* Saved entries *
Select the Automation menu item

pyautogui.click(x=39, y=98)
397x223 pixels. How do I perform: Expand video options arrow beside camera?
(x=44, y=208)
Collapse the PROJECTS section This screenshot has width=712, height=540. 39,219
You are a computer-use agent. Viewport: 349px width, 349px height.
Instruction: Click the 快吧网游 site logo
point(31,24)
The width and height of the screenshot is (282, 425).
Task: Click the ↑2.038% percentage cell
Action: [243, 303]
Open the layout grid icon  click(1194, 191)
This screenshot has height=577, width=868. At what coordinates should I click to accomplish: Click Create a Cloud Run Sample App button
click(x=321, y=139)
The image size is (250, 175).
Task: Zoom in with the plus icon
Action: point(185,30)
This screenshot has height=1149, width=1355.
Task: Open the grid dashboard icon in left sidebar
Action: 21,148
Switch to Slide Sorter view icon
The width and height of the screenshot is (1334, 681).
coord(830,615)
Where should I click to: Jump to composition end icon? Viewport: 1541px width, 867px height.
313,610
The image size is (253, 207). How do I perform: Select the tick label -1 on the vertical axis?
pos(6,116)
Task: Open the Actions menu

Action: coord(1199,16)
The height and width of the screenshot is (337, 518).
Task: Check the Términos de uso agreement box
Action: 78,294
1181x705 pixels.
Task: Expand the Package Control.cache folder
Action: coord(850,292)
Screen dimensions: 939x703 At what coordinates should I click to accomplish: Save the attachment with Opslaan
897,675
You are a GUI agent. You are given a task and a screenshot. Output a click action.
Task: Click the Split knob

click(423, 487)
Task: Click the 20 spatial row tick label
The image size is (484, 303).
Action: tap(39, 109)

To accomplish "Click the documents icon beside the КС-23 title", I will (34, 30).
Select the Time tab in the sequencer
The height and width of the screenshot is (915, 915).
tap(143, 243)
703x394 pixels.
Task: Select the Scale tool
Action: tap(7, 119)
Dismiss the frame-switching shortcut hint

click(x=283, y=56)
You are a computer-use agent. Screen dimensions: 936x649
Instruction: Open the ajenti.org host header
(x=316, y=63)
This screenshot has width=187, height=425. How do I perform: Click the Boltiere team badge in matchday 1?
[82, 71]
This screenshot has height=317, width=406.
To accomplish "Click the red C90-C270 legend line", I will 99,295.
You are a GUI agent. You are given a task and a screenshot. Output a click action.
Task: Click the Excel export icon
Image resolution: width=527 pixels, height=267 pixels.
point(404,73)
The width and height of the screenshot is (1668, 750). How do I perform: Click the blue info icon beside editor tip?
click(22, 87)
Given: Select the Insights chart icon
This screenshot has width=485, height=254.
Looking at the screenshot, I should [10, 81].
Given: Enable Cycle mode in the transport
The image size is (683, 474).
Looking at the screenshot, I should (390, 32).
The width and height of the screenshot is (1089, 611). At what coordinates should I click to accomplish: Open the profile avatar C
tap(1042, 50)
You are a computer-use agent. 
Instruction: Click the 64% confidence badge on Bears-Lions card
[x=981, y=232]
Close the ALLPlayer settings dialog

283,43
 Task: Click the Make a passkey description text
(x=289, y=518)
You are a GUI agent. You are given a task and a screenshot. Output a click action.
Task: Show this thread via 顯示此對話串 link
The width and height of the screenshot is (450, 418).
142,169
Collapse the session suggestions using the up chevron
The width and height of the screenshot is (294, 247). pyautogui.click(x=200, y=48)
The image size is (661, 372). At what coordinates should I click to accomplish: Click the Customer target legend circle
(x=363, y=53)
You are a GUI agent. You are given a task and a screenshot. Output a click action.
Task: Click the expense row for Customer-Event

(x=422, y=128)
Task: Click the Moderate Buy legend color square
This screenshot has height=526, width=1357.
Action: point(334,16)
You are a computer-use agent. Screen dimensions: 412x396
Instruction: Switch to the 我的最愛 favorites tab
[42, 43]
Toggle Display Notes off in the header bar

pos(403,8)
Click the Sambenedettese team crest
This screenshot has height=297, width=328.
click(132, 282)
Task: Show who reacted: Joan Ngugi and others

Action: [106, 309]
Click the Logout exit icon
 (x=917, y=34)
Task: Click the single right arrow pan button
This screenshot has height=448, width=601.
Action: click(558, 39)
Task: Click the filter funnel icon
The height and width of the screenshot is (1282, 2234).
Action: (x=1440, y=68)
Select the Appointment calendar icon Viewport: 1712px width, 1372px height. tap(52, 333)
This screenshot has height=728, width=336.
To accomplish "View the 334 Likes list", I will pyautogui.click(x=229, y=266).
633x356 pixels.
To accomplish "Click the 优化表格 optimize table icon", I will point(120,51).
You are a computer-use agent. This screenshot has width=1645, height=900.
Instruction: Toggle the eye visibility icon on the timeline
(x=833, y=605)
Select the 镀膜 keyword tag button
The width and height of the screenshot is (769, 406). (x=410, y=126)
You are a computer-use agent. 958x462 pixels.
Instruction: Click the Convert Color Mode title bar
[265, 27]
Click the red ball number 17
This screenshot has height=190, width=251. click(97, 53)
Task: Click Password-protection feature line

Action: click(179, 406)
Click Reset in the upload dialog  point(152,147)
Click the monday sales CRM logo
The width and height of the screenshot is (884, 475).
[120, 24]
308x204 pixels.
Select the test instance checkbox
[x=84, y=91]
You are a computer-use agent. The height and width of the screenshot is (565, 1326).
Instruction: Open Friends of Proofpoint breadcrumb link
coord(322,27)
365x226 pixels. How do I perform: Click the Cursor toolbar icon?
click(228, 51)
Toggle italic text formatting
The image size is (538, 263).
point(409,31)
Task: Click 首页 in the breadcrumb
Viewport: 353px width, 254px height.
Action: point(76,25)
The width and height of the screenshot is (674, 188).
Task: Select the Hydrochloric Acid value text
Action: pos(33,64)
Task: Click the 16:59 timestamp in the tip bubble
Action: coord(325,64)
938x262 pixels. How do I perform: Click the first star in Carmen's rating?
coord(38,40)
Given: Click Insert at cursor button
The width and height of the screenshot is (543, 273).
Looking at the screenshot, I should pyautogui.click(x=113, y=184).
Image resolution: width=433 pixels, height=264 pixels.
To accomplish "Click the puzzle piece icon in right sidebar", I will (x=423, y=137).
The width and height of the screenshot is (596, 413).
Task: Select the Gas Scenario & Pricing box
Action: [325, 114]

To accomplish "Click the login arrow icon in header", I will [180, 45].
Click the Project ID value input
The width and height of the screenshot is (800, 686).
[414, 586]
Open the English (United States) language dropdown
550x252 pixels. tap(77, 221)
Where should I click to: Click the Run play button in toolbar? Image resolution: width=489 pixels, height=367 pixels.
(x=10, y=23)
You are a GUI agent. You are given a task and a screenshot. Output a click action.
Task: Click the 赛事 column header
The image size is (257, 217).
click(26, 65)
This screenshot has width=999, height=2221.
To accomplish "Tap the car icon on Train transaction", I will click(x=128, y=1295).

* Exercise requirements *
Reproduce all of the rows above verbatim, keeping every line unchanged and in its original order.

* Exercise solution *
Select the Automation menu item

pyautogui.click(x=39, y=98)
397x223 pixels. How do I perform: Expand video options arrow beside camera?
(x=44, y=208)
Collapse the PROJECTS section This screenshot has width=712, height=540. 39,219
You are a computer-use agent. Viewport: 349px width, 349px height.
Instruction: Click the 快吧网游 site logo
point(31,24)
The width and height of the screenshot is (282, 425).
Task: Click the ↑2.038% percentage cell
Action: [243, 303]
Open the layout grid icon  click(1194, 191)
This screenshot has height=577, width=868. At what coordinates should I click to accomplish: Click Create a Cloud Run Sample App button
click(x=321, y=139)
The image size is (250, 175).
Task: Zoom in with the plus icon
Action: point(185,30)
This screenshot has height=1149, width=1355.
Task: Open the grid dashboard icon in left sidebar
Action: 21,148
Switch to Slide Sorter view icon
The width and height of the screenshot is (1334, 681).
coord(830,615)
Where should I click to: Jump to composition end icon? Viewport: 1541px width, 867px height.
313,610
The image size is (253, 207). How do I perform: Select the tick label -1 on the vertical axis?
pos(6,116)
Task: Open the Actions menu

Action: coord(1199,16)
The height and width of the screenshot is (337, 518).
Task: Check the Términos de uso agreement box
Action: 78,294
1181x705 pixels.
Task: Expand the Package Control.cache folder
Action: coord(850,292)
Screen dimensions: 939x703 At what coordinates should I click to accomplish: Save the attachment with Opslaan
897,675
You are a GUI agent. You are given a task and a screenshot. Output a click action.
Task: Click the Split knob

click(423, 487)
Task: Click the 20 spatial row tick label
The image size is (484, 303).
Action: tap(39, 109)

To accomplish "Click the documents icon beside the КС-23 title", I will (34, 30).
Select the Time tab in the sequencer
The height and width of the screenshot is (915, 915).
tap(143, 243)
703x394 pixels.
Task: Select the Scale tool
Action: tap(7, 119)
Dismiss the frame-switching shortcut hint

click(x=283, y=56)
You are a computer-use agent. Screen dimensions: 936x649
Instruction: Open the ajenti.org host header
(x=316, y=63)
This screenshot has width=187, height=425. How do I perform: Click the Boltiere team badge in matchday 1?
[82, 71]
This screenshot has height=317, width=406.
To accomplish "Click the red C90-C270 legend line", I will 99,295.
You are a GUI agent. You are given a task and a screenshot. Output a click action.
Task: Click the Excel export icon
Image resolution: width=527 pixels, height=267 pixels.
point(404,73)
The width and height of the screenshot is (1668, 750). How do I perform: Click the blue info icon beside editor tip?
click(22, 87)
Given: Select the Insights chart icon
This screenshot has width=485, height=254.
Looking at the screenshot, I should [10, 81].
Given: Enable Cycle mode in the transport
The image size is (683, 474).
Looking at the screenshot, I should (390, 32).
The width and height of the screenshot is (1089, 611). At what coordinates should I click to accomplish: Open the profile avatar C
tap(1042, 50)
You are a computer-use agent. 
Instruction: Click the 64% confidence badge on Bears-Lions card
[x=981, y=232]
Close the ALLPlayer settings dialog

283,43
 Task: Click the Make a passkey description text
(x=289, y=518)
You are a GUI agent. You are given a task and a screenshot. Output a click action.
Task: Show this thread via 顯示此對話串 link
The width and height of the screenshot is (450, 418).
142,169
Collapse the session suggestions using the up chevron
The width and height of the screenshot is (294, 247). pyautogui.click(x=200, y=48)
The image size is (661, 372). At what coordinates should I click to accomplish: Click the Customer target legend circle
(x=363, y=53)
You are a GUI agent. You are given a task and a screenshot. Output a click action.
Task: Click the expense row for Customer-Event

(x=422, y=128)
Task: Click the Moderate Buy legend color square
This screenshot has height=526, width=1357.
Action: point(334,16)
You are a computer-use agent. Screen dimensions: 412x396
Instruction: Switch to the 我的最愛 favorites tab
[42, 43]
Toggle Display Notes off in the header bar

pos(403,8)
Click the Sambenedettese team crest
This screenshot has height=297, width=328.
click(132, 282)
Task: Show who reacted: Joan Ngugi and others

Action: [106, 309]
Click the Logout exit icon
 (x=917, y=34)
Task: Click the single right arrow pan button
This screenshot has height=448, width=601.
Action: click(558, 39)
Task: Click the filter funnel icon
The height and width of the screenshot is (1282, 2234).
Action: (x=1440, y=68)
Select the Appointment calendar icon Viewport: 1712px width, 1372px height. tap(52, 333)
This screenshot has height=728, width=336.
To accomplish "View the 334 Likes list", I will pyautogui.click(x=229, y=266).
633x356 pixels.
To accomplish "Click the 优化表格 optimize table icon", I will point(120,51).
You are a computer-use agent. This screenshot has width=1645, height=900.
Instruction: Toggle the eye visibility icon on the timeline
(x=833, y=605)
Select the 镀膜 keyword tag button
The width and height of the screenshot is (769, 406). (x=410, y=126)
You are a computer-use agent. 958x462 pixels.
Instruction: Click the Convert Color Mode title bar
[265, 27]
Click the red ball number 17
This screenshot has height=190, width=251. click(97, 53)
Task: Click Password-protection feature line

Action: click(179, 406)
Click Reset in the upload dialog  point(152,147)
Click the monday sales CRM logo
The width and height of the screenshot is (884, 475).
[120, 24]
308x204 pixels.
Select the test instance checkbox
[x=84, y=91]
You are a computer-use agent. The height and width of the screenshot is (565, 1326).
Instruction: Open Friends of Proofpoint breadcrumb link
coord(322,27)
365x226 pixels. How do I perform: Click the Cursor toolbar icon?
click(228, 51)
Toggle italic text formatting
The image size is (538, 263).
point(409,31)
Task: Click 首页 in the breadcrumb
Viewport: 353px width, 254px height.
Action: point(76,25)
The width and height of the screenshot is (674, 188).
Task: Select the Hydrochloric Acid value text
Action: pos(33,64)
Task: Click the 16:59 timestamp in the tip bubble
Action: coord(325,64)
938x262 pixels. How do I perform: Click the first star in Carmen's rating?
coord(38,40)
Given: Click Insert at cursor button
The width and height of the screenshot is (543, 273).
Looking at the screenshot, I should pyautogui.click(x=113, y=184).
Image resolution: width=433 pixels, height=264 pixels.
To accomplish "Click the puzzle piece icon in right sidebar", I will (x=423, y=137).
The width and height of the screenshot is (596, 413).
Task: Select the Gas Scenario & Pricing box
Action: [325, 114]

To accomplish "Click the login arrow icon in header", I will [180, 45].
Click the Project ID value input
The width and height of the screenshot is (800, 686).
[414, 586]
Open the English (United States) language dropdown
550x252 pixels. tap(77, 221)
Where should I click to: Click the Run play button in toolbar? Image resolution: width=489 pixels, height=367 pixels.
(x=10, y=23)
You are a GUI agent. You are given a task and a screenshot. Output a click action.
Task: Click the 赛事 column header
The image size is (257, 217).
click(26, 65)
This screenshot has width=999, height=2221.
To accomplish "Tap the car icon on Train transaction", I will click(x=128, y=1295).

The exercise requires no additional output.